§ **Activity 1**: Reproduce the vitamin D passage below word for word, from "Jana Janovska, Julia" up to and including "of metabolic syndrome.".
§ **Activity 2**: According to the vitamin D passage below, what kind of cells are Langerhans cells, and where are they found?

[Passage shown]

Jana Janovska, Julia Voicehovska, Regina Kleina, Janis Kisis, Raimonds Karls, Olga Zubova, Sergejs Babikovs


Vitamin D has immunomodulatory properties, which influence the immune system through a number of mechanisms, including the activation of dendritic cells (DCs). Langerhans cells (LCs) are dendritic cells in epidermis and belong to the skin immune system. DCs are professional antigen-presenting cells playing a major role in the induction of immune responses by activating native T-cells. In literature, there are no reports regarding the influence of vitamin D on DCs in patients with metabolic syndrome (MS).  Thus, the aim of this study is to explore potential immunomodulatory activity of vitamin D on LCs in case of metabolic syndrome.

[/Passage shown]
[Dataset extract]

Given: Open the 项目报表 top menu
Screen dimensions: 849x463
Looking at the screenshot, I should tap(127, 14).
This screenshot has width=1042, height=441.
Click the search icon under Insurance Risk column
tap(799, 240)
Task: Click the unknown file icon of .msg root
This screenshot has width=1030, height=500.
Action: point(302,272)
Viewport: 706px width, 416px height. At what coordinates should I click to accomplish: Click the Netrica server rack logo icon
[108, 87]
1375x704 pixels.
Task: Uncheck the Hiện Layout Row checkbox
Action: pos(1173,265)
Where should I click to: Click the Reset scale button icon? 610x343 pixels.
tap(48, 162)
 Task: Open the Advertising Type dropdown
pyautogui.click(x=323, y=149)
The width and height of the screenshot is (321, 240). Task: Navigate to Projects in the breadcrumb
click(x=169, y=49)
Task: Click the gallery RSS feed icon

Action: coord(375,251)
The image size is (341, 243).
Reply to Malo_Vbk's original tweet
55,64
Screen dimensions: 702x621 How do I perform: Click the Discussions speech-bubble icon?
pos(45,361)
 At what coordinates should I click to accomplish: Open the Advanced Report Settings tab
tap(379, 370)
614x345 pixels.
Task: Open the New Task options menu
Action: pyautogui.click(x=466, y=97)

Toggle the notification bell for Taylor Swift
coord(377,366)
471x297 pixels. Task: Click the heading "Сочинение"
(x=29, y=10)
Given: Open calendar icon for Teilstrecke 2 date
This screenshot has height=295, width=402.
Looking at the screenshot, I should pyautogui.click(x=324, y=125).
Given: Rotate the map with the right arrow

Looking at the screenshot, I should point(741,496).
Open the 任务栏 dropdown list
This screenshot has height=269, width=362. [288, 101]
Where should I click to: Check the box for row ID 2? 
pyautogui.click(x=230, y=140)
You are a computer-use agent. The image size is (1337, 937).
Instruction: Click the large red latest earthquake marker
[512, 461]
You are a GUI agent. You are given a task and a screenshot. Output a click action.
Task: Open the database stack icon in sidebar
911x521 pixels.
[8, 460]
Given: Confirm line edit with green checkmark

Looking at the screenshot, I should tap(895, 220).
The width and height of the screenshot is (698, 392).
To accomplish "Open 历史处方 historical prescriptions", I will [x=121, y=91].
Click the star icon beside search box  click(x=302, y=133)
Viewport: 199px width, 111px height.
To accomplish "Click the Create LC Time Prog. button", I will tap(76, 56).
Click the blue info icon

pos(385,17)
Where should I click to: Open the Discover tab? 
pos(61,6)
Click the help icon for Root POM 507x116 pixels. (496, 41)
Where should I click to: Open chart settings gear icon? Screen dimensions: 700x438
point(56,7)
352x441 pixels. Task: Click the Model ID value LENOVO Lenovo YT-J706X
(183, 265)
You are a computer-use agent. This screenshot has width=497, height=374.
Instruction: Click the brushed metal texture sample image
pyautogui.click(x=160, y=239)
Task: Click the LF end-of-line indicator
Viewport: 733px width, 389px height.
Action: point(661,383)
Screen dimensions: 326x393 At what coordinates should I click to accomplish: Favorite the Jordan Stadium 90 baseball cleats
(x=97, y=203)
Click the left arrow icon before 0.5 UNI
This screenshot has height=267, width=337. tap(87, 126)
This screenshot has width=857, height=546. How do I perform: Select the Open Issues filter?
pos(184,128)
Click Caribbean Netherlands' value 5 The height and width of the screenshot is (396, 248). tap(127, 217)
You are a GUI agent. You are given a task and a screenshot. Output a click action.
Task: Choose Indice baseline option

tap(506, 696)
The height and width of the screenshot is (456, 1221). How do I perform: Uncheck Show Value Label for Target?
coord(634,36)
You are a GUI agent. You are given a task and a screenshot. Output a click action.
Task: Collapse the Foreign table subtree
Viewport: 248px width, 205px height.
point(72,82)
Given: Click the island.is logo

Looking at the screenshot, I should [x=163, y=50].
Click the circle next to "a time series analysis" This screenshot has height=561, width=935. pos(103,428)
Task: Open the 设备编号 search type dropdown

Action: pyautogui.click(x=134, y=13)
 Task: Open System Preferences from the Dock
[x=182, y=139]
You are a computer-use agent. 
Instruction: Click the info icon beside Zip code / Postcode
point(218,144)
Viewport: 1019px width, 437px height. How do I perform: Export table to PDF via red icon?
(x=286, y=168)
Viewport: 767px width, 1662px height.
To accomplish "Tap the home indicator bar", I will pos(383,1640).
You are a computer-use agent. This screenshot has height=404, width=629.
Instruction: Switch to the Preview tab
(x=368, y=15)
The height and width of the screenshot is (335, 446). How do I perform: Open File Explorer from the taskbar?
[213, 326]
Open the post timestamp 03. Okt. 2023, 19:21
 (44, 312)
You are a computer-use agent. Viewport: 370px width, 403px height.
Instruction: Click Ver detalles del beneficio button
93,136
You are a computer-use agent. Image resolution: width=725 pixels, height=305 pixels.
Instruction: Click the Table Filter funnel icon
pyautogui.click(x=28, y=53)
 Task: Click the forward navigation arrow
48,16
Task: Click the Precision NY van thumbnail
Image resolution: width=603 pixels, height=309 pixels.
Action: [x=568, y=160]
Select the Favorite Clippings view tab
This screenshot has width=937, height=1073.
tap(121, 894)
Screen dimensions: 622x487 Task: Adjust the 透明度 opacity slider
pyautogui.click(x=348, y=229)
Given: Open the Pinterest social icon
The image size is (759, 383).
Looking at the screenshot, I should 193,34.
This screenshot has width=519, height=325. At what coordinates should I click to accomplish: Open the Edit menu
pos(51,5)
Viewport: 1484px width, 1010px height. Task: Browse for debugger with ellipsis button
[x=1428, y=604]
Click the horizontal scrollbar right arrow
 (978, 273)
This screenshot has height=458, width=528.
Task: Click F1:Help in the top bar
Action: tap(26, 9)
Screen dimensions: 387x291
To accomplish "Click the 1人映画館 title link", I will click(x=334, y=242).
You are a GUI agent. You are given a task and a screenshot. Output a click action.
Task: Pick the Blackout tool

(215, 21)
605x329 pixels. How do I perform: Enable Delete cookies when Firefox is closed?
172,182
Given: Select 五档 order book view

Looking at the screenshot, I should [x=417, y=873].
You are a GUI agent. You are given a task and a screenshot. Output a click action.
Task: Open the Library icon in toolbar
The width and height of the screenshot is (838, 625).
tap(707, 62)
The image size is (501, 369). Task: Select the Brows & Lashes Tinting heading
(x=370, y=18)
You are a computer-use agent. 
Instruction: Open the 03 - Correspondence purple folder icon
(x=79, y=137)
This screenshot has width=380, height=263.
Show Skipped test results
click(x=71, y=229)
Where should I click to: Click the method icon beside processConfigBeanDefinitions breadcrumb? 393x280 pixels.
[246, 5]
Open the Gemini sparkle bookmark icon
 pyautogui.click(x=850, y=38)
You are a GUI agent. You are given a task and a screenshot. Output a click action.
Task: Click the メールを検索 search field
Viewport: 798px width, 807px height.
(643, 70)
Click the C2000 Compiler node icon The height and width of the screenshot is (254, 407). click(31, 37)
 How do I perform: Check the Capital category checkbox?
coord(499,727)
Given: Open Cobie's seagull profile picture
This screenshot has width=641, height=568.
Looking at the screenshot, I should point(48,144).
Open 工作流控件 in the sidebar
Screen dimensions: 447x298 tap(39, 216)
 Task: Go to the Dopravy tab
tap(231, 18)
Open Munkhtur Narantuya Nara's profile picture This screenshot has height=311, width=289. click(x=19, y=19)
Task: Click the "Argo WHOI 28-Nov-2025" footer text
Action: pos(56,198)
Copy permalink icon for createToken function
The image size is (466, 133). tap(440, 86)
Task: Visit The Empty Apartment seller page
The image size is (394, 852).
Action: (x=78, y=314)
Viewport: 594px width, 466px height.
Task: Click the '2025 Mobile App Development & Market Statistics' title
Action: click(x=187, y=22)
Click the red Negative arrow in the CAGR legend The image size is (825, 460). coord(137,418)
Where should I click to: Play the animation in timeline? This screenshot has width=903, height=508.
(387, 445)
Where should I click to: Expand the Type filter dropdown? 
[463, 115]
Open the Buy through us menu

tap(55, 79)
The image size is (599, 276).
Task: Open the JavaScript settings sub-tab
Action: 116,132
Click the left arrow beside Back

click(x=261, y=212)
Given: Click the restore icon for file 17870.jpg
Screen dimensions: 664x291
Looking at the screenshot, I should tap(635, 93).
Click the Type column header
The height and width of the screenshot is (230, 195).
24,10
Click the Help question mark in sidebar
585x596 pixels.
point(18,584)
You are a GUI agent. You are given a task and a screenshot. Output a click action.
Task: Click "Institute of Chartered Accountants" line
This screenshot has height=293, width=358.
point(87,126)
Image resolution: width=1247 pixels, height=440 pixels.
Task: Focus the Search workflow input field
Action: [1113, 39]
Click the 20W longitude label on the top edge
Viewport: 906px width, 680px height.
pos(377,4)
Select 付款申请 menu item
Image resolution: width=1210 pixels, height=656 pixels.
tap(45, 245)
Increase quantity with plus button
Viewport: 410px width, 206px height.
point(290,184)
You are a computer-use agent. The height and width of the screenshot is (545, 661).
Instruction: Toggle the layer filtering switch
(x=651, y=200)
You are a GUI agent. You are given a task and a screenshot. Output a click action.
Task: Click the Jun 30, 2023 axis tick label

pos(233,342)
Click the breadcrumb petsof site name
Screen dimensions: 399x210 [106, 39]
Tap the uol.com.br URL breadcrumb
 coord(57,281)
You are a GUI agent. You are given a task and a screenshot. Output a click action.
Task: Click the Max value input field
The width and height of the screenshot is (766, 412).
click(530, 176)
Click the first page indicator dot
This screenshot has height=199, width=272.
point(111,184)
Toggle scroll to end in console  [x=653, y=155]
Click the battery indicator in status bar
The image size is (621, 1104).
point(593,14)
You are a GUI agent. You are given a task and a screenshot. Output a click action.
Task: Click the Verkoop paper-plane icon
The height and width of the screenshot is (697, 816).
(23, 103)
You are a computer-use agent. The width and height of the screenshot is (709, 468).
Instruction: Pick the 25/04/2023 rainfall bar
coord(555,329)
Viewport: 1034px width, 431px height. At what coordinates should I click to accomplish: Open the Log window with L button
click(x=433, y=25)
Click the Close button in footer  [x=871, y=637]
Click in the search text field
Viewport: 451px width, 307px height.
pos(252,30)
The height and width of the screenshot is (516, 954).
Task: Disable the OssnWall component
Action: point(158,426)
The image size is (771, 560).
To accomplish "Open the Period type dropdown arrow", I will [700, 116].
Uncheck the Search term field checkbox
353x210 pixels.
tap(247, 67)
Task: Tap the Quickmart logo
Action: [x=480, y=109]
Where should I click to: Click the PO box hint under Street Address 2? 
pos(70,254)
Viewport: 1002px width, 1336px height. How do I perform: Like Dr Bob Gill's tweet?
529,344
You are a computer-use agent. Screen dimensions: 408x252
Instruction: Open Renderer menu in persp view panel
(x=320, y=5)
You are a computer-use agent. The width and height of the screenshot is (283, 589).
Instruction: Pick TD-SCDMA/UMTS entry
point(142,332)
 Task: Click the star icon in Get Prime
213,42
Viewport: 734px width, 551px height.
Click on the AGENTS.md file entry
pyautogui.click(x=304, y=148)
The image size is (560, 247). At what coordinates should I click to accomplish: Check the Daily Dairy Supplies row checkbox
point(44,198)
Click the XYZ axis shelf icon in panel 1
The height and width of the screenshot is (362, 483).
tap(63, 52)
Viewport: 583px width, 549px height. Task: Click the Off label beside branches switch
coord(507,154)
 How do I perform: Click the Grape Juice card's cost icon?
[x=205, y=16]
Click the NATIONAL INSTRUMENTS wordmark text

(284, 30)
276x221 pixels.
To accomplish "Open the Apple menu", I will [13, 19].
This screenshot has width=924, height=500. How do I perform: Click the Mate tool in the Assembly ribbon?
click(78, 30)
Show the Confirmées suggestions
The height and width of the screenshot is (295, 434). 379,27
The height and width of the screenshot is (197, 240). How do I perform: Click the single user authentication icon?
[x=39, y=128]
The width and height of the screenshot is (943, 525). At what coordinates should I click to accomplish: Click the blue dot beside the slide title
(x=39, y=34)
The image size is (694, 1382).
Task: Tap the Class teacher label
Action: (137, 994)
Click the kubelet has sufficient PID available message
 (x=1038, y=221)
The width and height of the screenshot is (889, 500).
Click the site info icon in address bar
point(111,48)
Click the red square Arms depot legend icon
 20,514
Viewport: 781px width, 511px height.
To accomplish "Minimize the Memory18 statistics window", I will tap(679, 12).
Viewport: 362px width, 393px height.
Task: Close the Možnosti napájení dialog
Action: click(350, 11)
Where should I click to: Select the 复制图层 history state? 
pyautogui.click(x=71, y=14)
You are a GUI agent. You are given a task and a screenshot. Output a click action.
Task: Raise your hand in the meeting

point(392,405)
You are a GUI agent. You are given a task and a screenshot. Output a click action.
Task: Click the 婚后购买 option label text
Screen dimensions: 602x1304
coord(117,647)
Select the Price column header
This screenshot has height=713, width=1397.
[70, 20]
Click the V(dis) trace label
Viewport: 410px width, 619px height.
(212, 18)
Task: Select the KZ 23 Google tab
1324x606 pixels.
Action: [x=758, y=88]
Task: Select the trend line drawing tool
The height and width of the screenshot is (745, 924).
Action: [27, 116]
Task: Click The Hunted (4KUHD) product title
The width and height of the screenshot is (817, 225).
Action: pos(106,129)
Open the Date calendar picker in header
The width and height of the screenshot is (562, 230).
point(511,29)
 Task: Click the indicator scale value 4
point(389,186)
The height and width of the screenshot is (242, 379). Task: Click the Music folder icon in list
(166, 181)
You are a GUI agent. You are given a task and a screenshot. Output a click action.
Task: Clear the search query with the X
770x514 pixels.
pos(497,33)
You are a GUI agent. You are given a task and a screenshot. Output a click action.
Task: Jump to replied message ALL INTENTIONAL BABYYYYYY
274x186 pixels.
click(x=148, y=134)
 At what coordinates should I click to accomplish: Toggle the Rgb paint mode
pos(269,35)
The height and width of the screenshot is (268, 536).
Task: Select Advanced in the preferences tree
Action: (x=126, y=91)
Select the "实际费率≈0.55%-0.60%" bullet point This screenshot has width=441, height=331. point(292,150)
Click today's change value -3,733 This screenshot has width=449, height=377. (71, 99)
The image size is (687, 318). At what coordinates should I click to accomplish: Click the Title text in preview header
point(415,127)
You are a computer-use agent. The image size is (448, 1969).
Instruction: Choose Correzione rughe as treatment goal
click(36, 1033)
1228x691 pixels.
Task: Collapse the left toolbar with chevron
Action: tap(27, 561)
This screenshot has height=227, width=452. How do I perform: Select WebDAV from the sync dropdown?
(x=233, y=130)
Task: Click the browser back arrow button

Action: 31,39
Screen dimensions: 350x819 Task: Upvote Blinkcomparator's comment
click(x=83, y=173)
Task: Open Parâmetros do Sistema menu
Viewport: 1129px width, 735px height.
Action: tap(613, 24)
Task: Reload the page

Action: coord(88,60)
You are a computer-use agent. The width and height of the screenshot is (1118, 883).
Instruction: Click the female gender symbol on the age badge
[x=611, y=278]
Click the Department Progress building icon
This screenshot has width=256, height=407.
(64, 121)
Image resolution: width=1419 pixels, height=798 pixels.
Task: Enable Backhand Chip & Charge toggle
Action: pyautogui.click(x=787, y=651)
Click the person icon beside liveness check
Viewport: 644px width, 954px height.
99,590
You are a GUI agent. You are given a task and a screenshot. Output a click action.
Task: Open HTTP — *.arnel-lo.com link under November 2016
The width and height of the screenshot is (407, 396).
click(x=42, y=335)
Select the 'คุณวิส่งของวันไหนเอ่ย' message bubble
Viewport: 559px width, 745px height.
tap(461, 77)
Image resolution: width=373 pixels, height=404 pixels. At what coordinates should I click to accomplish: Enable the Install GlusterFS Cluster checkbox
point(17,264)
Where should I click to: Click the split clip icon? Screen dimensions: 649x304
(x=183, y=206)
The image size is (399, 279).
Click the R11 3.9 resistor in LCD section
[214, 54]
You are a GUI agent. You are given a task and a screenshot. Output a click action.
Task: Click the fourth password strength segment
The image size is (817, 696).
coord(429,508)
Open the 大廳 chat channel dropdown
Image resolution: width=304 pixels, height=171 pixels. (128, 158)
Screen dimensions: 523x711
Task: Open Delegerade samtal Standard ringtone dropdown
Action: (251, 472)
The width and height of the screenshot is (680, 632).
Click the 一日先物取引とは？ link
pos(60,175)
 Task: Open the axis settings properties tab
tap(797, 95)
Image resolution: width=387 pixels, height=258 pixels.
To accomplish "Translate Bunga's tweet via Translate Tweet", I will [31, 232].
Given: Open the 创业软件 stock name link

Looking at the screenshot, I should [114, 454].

[/Dataset extract]

§ **Output 1**:
Jana Janovska, Julia Voicehovska, Regina Kleina, Janis Kisis, Raimonds Karls, Olga Zubova, Sergejs Babikovs


Vitamin D has immunomodulatory properties, which influence the immune system through a number of mechanisms, including the activation of dendritic cells (DCs). Langerhans cells (LCs) are dendritic cells in epidermis and belong to the skin immune system. DCs are professional antigen-presenting cells playing a major role in the induction of immune responses by activating native T-cells. In literature, there are no reports regarding the influence of vitamin D on DCs in patients with metabolic syndrome (MS).  Thus, the aim of this study is to explore potential immunomodulatory activity of vitamin D on LCs in case of metabolic syndrome.

§ **Output 2**: They are dendritic cells found in the epidermis.